Stated problem ▸ Gather every line of the records below that contains the word "green". Copy each of those lines in full.

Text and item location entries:
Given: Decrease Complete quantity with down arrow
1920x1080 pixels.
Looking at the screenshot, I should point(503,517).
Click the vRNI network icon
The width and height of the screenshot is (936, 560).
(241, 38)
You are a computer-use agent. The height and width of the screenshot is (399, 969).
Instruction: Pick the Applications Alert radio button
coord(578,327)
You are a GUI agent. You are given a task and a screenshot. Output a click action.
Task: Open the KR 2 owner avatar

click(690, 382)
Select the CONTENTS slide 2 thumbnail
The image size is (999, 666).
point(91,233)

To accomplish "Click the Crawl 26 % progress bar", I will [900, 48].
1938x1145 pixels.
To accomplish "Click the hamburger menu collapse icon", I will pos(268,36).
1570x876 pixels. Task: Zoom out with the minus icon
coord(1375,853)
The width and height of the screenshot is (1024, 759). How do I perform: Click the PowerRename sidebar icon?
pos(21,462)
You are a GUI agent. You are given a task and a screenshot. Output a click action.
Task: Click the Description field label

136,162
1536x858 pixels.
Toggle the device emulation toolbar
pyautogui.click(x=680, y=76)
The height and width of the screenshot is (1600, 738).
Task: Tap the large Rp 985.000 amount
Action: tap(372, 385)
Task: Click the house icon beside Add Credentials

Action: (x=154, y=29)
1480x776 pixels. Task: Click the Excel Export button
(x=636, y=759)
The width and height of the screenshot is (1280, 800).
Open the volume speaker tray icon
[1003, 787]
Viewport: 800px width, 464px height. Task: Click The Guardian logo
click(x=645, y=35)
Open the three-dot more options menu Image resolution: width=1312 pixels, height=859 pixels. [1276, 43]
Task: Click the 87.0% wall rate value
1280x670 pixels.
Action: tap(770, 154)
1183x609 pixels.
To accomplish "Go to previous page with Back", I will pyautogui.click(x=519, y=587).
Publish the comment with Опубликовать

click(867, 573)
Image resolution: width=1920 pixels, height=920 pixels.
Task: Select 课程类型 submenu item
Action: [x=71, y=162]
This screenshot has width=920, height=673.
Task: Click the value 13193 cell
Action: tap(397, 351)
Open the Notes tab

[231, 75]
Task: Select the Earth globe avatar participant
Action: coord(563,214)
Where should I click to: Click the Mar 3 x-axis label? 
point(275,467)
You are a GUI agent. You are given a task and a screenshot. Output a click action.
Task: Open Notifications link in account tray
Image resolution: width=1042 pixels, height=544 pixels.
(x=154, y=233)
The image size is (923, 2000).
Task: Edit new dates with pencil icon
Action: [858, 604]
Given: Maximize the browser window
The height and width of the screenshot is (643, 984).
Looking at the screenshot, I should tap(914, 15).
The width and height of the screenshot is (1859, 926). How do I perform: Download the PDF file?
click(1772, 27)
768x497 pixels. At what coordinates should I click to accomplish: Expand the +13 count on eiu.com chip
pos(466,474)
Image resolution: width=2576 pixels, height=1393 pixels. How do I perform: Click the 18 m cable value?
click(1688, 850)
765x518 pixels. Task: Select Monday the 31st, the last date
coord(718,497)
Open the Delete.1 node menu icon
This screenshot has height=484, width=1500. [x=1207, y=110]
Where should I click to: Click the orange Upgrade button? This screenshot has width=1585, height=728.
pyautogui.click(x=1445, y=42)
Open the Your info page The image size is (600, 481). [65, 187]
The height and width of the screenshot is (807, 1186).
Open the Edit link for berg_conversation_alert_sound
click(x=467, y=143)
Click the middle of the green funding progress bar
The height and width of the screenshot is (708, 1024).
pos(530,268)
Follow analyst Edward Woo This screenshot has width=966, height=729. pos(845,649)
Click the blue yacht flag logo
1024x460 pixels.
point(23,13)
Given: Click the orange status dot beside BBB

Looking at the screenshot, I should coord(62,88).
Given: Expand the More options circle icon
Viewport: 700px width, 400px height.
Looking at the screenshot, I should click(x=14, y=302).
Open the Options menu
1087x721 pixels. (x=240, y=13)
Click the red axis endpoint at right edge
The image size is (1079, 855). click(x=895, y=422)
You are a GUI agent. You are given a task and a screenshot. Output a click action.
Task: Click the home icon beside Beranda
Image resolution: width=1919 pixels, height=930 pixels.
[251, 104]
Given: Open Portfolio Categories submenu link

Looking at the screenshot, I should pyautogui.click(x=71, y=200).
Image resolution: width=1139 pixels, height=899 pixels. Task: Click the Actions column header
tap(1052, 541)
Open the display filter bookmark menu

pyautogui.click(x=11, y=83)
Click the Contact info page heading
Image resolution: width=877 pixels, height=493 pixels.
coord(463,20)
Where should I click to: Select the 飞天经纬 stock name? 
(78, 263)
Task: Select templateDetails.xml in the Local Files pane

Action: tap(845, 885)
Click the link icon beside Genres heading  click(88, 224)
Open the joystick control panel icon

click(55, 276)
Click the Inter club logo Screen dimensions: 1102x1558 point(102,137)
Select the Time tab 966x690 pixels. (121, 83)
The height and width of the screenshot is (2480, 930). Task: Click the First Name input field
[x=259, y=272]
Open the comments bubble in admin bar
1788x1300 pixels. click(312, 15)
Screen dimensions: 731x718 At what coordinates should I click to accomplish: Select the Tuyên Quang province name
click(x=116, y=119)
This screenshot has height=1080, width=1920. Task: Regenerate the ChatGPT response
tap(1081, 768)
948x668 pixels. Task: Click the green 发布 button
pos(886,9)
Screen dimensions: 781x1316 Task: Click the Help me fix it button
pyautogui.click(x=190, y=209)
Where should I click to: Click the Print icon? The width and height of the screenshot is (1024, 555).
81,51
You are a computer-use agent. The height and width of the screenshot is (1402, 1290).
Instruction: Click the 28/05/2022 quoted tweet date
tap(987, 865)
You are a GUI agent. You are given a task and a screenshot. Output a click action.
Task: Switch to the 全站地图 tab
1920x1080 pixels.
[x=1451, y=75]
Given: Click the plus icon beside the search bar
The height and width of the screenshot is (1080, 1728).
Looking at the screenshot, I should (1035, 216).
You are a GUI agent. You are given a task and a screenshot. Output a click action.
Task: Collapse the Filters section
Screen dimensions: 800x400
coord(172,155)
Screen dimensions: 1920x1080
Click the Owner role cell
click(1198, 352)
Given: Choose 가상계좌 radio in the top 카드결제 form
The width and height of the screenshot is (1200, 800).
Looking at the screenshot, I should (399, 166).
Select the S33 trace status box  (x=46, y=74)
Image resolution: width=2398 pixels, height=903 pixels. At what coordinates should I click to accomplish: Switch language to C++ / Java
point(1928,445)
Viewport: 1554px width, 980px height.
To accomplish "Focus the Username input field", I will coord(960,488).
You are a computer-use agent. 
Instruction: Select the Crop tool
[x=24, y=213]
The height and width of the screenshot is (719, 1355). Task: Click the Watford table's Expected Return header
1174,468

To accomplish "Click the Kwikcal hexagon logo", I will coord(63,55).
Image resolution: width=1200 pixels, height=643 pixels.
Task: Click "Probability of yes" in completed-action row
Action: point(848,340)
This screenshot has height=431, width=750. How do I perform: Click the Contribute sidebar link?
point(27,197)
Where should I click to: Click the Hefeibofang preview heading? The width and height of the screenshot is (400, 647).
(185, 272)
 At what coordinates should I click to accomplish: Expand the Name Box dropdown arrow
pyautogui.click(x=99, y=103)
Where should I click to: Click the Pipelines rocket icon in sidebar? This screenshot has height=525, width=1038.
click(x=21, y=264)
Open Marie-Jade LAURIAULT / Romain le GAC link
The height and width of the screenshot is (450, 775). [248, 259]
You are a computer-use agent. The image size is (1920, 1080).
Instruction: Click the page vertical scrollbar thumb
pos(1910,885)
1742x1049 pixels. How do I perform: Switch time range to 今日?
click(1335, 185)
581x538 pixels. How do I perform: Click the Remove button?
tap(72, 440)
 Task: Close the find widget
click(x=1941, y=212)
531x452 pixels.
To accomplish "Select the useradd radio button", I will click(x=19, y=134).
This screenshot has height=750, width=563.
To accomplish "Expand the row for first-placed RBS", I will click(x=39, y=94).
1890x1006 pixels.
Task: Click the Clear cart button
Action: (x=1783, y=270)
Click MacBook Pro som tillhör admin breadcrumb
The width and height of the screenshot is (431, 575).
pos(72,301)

Result ▸
Click the middle of the green funding progress bar
948x668 pixels. Task: Click the green 发布 button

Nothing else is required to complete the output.